──────── EXTRACTED RECORDS

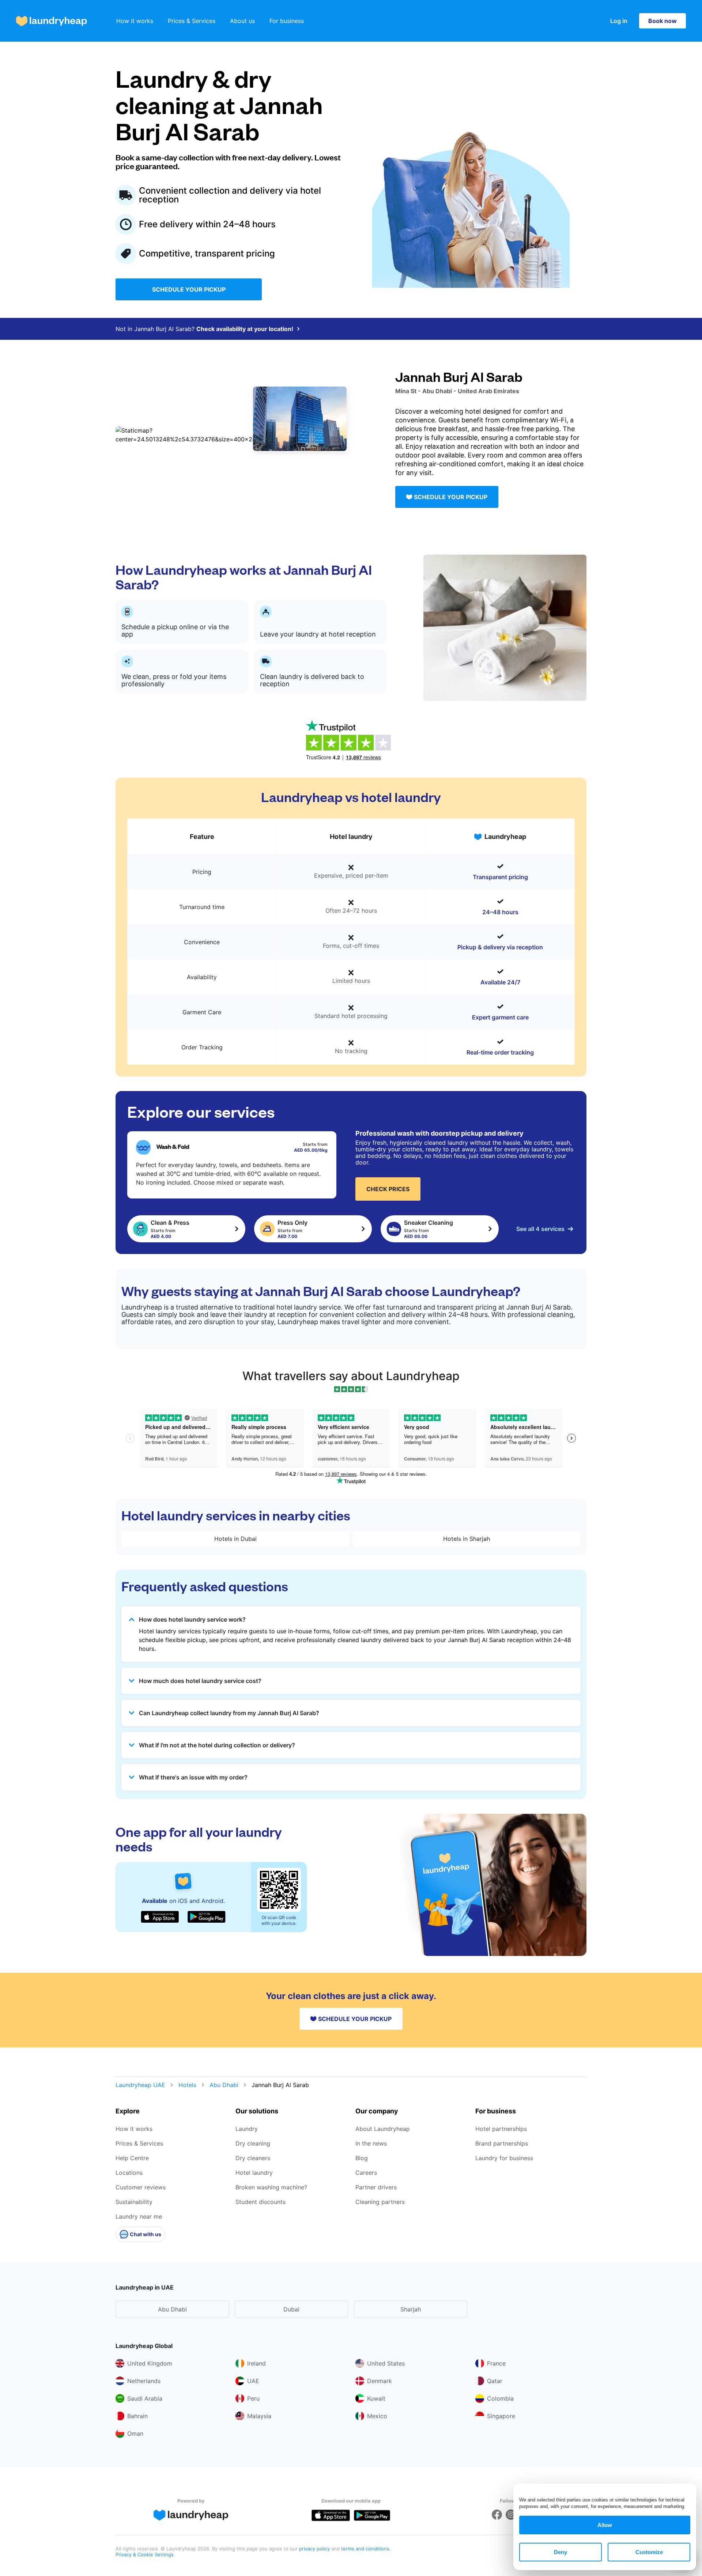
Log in (618, 20)
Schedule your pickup (189, 289)
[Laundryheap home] (51, 21)
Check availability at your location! (244, 329)
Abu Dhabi (224, 2085)
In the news (371, 2143)
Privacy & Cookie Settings (145, 2554)
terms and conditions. (366, 2549)
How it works (134, 20)
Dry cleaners (252, 2158)
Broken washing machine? (271, 2187)
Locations (129, 2172)
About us (242, 20)
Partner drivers (376, 2187)
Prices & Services (191, 20)
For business (286, 20)
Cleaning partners (380, 2201)
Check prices (388, 1189)
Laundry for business (504, 2158)
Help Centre (132, 2158)
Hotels (187, 2085)
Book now (662, 20)
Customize (649, 2552)
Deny (560, 2552)
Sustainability (134, 2201)
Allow (604, 2525)
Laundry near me (139, 2216)
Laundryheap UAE (140, 2085)
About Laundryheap (382, 2128)
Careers (366, 2172)
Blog (361, 2158)
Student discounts (260, 2201)
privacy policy (315, 2549)
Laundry (246, 2128)
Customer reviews (141, 2187)
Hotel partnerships (501, 2128)
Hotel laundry (254, 2172)
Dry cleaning (252, 2143)
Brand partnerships (501, 2143)
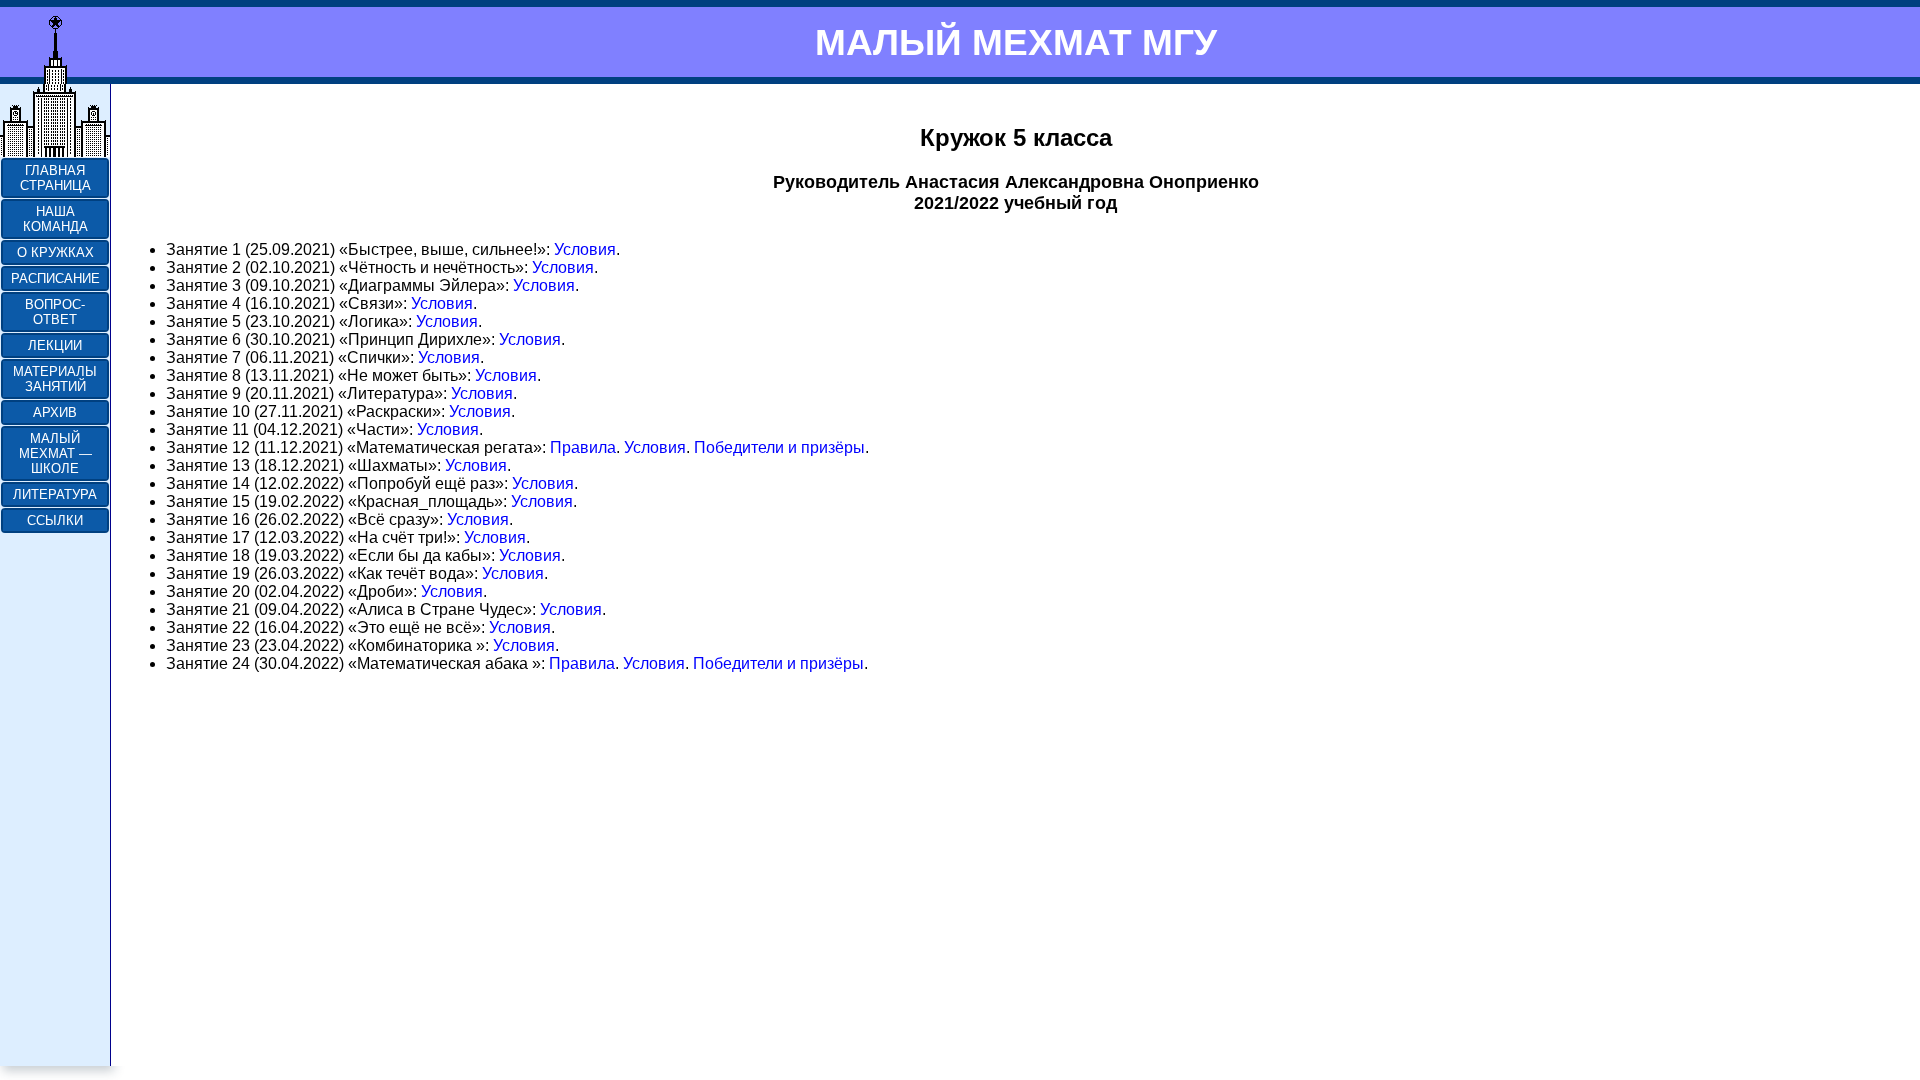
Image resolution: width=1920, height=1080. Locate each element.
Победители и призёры (779, 447)
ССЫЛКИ (55, 520)
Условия (585, 249)
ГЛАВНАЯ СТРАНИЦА (55, 178)
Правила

────────────────

ACTIVITY – What this exercise asks for is every line of the data above with the word "Laundryheap".

RESULT OF THIS TASK –
[Laundryheap home] (51, 21)
Laundryheap UAE (140, 2085)
About Laundryheap (382, 2128)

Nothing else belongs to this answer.